Data to use
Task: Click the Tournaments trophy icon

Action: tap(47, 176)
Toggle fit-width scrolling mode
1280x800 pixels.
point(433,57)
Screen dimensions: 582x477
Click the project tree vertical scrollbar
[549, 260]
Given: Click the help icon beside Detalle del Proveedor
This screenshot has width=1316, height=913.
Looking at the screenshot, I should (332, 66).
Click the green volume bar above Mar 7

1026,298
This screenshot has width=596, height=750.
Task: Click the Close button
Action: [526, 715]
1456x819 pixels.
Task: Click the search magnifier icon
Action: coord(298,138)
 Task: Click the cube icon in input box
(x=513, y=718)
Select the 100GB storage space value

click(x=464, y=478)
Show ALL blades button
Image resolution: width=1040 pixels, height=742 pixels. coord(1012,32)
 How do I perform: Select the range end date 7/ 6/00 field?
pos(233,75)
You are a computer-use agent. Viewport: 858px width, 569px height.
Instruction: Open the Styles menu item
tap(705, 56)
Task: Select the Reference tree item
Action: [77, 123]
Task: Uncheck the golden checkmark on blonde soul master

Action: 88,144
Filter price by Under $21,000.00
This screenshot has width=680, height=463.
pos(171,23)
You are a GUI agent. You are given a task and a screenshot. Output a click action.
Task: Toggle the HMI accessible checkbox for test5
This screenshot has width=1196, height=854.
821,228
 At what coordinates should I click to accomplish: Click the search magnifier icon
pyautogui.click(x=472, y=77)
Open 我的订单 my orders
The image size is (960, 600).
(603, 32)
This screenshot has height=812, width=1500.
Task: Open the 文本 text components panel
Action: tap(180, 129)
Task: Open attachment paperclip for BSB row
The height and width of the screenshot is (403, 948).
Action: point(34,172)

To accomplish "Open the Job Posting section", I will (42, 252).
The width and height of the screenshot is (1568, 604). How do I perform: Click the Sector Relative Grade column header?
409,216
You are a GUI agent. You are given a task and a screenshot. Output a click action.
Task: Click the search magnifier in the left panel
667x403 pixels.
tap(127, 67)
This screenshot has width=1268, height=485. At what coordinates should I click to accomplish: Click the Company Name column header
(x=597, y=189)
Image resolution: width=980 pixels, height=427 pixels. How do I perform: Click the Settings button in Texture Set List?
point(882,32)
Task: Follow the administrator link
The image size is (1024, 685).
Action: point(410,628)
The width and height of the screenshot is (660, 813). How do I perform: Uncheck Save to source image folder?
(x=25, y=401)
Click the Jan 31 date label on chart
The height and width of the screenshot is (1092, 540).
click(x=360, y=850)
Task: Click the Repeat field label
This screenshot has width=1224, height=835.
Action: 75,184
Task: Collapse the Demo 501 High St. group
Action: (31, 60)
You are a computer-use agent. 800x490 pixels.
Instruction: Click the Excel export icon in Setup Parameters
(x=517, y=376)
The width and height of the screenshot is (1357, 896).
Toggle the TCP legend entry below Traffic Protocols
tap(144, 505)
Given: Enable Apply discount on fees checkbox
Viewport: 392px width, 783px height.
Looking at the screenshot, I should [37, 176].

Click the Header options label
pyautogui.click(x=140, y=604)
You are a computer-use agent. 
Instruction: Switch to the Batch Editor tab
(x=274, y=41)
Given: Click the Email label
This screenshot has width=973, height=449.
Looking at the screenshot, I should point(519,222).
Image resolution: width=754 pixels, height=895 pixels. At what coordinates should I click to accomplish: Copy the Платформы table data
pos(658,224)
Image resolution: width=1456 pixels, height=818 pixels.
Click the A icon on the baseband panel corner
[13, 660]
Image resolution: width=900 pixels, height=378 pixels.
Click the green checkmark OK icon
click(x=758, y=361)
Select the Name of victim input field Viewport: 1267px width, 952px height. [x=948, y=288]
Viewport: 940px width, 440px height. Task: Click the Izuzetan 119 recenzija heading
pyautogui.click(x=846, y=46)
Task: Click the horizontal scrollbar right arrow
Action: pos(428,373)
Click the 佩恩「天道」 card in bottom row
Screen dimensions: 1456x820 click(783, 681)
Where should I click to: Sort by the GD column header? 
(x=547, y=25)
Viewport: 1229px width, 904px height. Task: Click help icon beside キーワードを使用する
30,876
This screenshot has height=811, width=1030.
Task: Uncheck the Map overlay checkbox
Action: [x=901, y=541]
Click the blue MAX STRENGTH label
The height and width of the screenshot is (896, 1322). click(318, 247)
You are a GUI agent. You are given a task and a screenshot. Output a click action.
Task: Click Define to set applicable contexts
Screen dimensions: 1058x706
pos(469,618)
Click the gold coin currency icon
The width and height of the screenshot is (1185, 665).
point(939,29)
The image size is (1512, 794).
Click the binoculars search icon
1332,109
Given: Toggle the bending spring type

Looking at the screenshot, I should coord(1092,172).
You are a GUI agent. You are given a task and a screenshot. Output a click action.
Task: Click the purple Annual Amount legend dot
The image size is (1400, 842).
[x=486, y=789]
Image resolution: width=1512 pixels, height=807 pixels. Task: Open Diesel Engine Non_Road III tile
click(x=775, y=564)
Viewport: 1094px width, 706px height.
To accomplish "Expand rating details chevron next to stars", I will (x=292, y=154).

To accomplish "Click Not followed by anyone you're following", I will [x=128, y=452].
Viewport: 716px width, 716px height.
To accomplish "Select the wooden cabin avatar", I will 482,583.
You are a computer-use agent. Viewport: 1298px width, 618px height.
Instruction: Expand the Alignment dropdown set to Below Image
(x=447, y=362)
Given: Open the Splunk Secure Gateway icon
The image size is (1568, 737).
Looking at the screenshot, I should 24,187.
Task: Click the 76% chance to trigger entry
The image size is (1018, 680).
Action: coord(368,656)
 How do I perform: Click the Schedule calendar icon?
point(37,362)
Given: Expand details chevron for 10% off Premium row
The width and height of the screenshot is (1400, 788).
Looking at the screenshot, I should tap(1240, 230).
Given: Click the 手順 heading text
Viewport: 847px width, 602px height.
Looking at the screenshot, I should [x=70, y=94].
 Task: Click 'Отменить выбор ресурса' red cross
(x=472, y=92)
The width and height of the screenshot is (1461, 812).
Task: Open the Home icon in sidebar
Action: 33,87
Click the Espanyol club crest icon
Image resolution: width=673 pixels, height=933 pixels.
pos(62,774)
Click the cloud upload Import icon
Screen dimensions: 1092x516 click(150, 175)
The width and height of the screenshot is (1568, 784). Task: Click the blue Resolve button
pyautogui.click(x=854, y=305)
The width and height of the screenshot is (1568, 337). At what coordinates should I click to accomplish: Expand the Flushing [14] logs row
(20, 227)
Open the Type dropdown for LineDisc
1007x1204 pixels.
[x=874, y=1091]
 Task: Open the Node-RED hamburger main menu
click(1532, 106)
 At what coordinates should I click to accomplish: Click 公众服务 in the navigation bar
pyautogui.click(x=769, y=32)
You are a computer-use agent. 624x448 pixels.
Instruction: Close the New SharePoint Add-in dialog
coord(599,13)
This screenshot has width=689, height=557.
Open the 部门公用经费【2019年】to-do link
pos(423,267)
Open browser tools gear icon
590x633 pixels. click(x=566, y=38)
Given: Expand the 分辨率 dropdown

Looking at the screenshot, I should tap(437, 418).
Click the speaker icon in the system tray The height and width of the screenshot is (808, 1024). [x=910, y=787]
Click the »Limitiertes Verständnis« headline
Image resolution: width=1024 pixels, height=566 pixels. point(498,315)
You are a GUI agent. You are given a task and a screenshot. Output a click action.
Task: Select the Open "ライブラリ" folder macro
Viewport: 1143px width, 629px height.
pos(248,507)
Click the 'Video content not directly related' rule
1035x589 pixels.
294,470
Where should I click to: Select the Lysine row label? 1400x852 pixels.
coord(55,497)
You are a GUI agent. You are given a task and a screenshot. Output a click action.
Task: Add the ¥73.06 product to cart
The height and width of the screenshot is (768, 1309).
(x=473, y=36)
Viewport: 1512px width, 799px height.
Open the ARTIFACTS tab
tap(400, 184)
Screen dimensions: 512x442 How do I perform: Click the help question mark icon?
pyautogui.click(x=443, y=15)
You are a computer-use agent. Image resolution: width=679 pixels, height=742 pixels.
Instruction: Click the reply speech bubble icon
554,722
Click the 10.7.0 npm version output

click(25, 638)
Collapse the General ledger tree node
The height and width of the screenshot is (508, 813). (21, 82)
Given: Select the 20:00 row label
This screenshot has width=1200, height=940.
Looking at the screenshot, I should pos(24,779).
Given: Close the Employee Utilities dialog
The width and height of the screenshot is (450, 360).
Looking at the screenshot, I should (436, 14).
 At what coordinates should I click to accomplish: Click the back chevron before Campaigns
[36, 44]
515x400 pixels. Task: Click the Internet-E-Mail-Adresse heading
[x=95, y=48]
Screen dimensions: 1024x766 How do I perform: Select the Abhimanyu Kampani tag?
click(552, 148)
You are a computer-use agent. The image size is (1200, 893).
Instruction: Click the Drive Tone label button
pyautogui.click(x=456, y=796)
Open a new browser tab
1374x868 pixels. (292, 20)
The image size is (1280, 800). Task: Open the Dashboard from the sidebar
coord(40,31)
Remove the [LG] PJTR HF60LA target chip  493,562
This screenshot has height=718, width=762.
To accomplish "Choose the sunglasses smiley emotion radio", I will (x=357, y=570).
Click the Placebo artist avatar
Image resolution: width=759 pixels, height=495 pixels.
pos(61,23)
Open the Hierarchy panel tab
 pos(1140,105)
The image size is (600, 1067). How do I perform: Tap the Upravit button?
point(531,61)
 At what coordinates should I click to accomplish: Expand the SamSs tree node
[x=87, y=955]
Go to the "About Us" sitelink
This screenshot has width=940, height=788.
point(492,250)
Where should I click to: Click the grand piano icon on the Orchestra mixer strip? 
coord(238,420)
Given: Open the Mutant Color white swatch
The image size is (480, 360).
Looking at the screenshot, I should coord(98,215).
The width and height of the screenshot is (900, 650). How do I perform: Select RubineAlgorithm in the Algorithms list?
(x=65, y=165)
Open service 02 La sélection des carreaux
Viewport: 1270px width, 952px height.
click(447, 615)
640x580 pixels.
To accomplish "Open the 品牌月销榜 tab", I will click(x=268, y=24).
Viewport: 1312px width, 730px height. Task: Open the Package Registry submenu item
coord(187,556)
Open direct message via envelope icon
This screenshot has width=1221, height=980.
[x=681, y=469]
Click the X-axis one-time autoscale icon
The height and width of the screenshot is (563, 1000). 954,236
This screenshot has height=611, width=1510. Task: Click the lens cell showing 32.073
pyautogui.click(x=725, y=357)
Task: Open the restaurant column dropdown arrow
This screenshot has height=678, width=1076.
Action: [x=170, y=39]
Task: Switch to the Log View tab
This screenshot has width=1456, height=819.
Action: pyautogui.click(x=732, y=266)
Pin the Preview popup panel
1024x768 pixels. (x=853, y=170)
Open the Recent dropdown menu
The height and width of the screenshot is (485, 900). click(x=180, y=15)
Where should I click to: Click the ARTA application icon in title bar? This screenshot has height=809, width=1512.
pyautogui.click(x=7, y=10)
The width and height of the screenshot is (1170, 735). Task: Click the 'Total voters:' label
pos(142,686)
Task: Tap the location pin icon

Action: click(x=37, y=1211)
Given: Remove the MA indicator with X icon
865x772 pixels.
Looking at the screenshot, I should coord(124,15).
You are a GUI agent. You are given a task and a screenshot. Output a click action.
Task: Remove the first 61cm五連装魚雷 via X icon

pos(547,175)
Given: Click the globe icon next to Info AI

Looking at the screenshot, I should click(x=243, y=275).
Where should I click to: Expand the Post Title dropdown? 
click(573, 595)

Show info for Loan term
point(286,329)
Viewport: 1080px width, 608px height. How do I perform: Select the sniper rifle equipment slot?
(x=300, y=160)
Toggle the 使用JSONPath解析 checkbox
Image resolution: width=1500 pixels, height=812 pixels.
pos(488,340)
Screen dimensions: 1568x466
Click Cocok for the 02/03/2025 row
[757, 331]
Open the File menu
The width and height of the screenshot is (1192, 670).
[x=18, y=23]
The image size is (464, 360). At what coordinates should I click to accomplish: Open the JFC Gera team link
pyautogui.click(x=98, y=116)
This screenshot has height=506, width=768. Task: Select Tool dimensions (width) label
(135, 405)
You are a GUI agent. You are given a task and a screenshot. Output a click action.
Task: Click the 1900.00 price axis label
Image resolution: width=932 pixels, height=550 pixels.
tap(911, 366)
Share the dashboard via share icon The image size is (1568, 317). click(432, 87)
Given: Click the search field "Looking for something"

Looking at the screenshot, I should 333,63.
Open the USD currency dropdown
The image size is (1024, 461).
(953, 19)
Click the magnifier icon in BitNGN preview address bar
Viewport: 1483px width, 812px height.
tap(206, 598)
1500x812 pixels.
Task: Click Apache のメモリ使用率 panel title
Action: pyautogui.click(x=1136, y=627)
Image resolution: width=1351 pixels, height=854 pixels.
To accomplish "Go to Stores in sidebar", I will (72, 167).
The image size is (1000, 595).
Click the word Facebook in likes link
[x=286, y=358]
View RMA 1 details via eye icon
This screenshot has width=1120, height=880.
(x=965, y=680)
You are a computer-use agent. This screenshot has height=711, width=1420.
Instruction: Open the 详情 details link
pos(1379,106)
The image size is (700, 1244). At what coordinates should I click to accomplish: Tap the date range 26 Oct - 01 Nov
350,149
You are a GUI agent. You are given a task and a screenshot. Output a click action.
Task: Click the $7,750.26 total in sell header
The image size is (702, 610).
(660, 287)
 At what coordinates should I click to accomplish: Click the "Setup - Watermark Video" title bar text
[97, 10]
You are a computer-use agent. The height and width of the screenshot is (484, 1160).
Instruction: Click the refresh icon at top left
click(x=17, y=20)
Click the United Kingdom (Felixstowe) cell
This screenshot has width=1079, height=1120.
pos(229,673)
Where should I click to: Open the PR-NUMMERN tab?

Requirement
Take from the listing above each line that contains the string "price".

Response
Filter price by Under $21,000.00
Task: Click the 1900.00 price axis label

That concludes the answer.